A few months ago, there was a table read for a stage adaptation of Monty Python’s “Life of Brian” in NYC. The film’s star John Cleese was in attendance.
Cleese claims that all the actors – several of them Tony winners – had strongly advised him to cut the famous Loretta scene. “I have, of course, no intention of doing so,” stated Cleese.
The scene in question features a male character declaring that he wants to be woman named “Loretta,” and wants to have a child. Cleese’s character tells the man that this is a ridiculous claim, while another suggets that they all advocate for his right to childbearing.
This was comedy in 1983.
“I want to be a woman. … It’s my right as a man,” the character claims “I want to have babies… It’s every man’s right to have babies if he wants them.” After Cleese’s protest, the character snaps, “Don’t you oppress me!”
I’m glad he isn’t caving. The scene was alarmingly ahead of its time. In fact, “The Life of Brian” is over 40 years old, but its humor is just as fresh as it was then.

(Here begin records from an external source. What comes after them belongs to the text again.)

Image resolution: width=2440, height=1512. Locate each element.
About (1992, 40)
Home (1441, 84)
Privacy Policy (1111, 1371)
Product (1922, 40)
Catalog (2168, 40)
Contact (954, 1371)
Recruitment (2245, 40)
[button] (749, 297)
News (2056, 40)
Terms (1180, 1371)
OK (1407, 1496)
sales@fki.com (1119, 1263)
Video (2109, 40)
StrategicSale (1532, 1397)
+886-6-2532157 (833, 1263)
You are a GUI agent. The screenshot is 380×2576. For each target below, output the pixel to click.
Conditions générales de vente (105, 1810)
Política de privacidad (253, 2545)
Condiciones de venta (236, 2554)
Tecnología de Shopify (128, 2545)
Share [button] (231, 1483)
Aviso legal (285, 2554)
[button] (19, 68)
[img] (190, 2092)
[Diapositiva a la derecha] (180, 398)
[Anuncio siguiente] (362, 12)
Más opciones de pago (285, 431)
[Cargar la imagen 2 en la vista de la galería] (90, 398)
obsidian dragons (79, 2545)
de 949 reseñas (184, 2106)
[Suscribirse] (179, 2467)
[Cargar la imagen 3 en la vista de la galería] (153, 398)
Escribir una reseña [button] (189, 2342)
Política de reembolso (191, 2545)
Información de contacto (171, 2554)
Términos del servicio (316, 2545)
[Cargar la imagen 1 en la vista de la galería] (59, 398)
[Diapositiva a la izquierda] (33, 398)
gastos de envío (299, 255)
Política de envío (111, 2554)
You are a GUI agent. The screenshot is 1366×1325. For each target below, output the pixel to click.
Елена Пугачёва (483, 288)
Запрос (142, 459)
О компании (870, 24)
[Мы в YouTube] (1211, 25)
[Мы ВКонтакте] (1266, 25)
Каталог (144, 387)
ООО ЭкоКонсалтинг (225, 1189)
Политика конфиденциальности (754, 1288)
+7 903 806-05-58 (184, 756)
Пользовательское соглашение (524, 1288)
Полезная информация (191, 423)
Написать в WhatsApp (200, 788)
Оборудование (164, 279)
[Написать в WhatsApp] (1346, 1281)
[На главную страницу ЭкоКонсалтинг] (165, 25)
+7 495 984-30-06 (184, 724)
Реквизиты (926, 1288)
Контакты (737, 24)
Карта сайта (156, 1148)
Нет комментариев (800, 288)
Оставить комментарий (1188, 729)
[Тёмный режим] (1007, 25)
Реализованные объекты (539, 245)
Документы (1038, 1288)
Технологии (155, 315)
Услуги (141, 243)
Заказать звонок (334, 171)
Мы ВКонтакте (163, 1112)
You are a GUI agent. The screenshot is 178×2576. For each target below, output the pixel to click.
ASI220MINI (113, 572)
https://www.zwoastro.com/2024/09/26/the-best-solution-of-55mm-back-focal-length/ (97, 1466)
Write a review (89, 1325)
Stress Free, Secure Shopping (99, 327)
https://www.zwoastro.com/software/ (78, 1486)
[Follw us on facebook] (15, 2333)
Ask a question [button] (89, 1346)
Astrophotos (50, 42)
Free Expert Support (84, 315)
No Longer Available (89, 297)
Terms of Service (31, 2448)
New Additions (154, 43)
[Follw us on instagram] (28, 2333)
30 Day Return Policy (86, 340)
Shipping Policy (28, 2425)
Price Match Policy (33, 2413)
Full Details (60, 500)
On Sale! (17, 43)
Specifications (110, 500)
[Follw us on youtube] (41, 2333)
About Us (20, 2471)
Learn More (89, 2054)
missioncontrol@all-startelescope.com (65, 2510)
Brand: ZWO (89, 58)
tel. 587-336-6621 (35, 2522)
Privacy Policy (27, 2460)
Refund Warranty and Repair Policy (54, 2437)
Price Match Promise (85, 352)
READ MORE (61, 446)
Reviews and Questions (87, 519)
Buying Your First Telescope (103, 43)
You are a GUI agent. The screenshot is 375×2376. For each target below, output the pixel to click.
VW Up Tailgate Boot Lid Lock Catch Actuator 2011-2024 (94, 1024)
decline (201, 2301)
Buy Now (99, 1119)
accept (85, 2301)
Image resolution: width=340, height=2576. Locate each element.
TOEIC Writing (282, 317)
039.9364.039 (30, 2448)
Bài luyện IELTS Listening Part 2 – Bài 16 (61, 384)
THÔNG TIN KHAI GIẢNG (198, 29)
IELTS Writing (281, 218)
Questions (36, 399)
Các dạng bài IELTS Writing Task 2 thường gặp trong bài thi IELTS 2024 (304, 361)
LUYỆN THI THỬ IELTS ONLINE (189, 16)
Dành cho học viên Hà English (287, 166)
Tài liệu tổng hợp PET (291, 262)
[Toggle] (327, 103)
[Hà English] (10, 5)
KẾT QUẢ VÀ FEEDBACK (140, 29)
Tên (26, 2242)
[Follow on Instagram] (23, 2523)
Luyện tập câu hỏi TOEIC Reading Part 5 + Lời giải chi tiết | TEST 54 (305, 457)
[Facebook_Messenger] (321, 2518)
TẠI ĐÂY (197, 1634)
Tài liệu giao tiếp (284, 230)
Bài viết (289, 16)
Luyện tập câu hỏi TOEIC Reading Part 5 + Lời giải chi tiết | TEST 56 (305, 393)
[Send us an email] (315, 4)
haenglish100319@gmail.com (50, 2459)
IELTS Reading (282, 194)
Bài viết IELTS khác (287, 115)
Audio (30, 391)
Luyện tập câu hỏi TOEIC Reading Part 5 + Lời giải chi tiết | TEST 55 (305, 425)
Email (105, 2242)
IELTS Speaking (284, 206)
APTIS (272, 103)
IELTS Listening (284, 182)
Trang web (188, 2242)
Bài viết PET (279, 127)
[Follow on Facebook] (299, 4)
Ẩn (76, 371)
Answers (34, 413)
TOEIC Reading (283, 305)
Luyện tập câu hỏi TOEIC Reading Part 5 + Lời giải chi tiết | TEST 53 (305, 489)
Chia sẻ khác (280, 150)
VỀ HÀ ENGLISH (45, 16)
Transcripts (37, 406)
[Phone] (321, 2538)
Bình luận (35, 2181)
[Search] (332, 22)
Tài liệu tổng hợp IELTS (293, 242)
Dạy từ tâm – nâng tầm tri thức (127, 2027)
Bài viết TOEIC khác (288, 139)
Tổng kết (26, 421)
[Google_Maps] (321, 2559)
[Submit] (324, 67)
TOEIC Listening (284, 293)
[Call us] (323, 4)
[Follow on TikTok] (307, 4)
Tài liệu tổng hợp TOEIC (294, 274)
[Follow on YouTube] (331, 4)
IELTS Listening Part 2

Cinema tends to record things as they were at the moment they were filmed. They are records of history. Moments in time. If you start cutting scenes from ‘Life of Brian’ that might offend today’s sensibilities then you might be left with roughly 30 minutes of material.
I don’t find the scene offensive. Nobody should. The male character who wants the right to be “Loretta” makes his points and the others make their counterpoints. Nobody in that scene seems irrational, unhinged, or even violent.